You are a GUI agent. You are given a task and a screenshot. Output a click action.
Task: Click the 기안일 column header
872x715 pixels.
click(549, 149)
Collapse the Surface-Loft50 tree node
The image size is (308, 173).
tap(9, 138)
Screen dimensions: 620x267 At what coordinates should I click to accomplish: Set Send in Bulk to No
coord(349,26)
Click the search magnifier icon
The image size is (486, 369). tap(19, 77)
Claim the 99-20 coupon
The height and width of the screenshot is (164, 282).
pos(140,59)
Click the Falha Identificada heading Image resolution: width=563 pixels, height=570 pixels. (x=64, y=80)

□ □ □ □ □ □ □

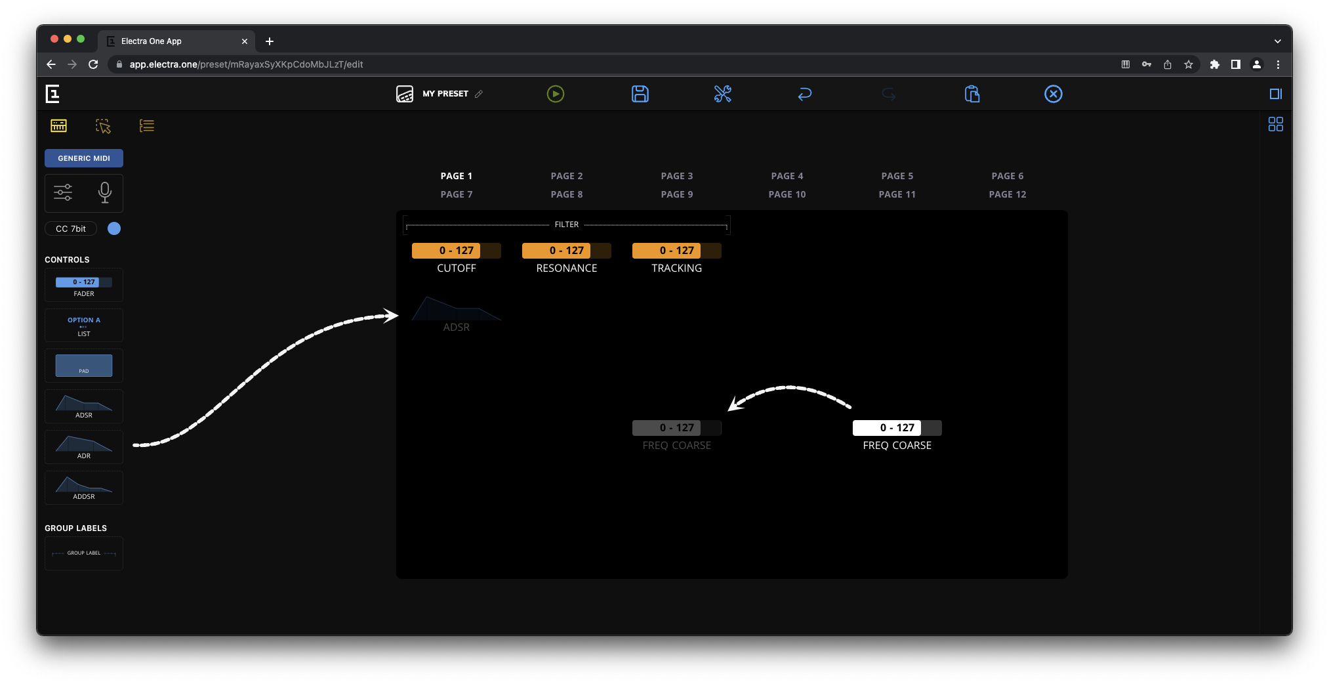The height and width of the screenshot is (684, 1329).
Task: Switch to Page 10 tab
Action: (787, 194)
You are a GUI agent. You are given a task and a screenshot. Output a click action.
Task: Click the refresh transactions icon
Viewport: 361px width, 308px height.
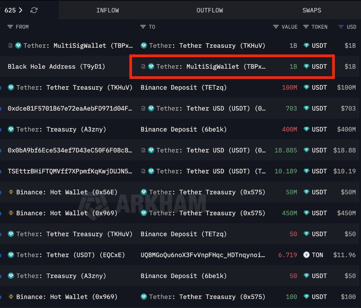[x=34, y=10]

□ □ □ □ □ □ □

• _Work request_: Given the records above, return exactly the lines starting at the line containing "Task: Click the 기안일 column header" and ending at the line containing "Click the Falha", including both.

• _Your response_:
Task: Click the 기안일 column header
872x715 pixels.
click(549, 149)
Collapse the Surface-Loft50 tree node
The image size is (308, 173).
tap(9, 138)
Screen dimensions: 620x267 At what coordinates should I click to accomplish: Set Send in Bulk to No
coord(349,26)
Click the search magnifier icon
The image size is (486, 369). tap(19, 77)
Claim the 99-20 coupon
The height and width of the screenshot is (164, 282).
pos(140,59)
Click the Falha Identificada heading Image resolution: width=563 pixels, height=570 pixels. (x=64, y=80)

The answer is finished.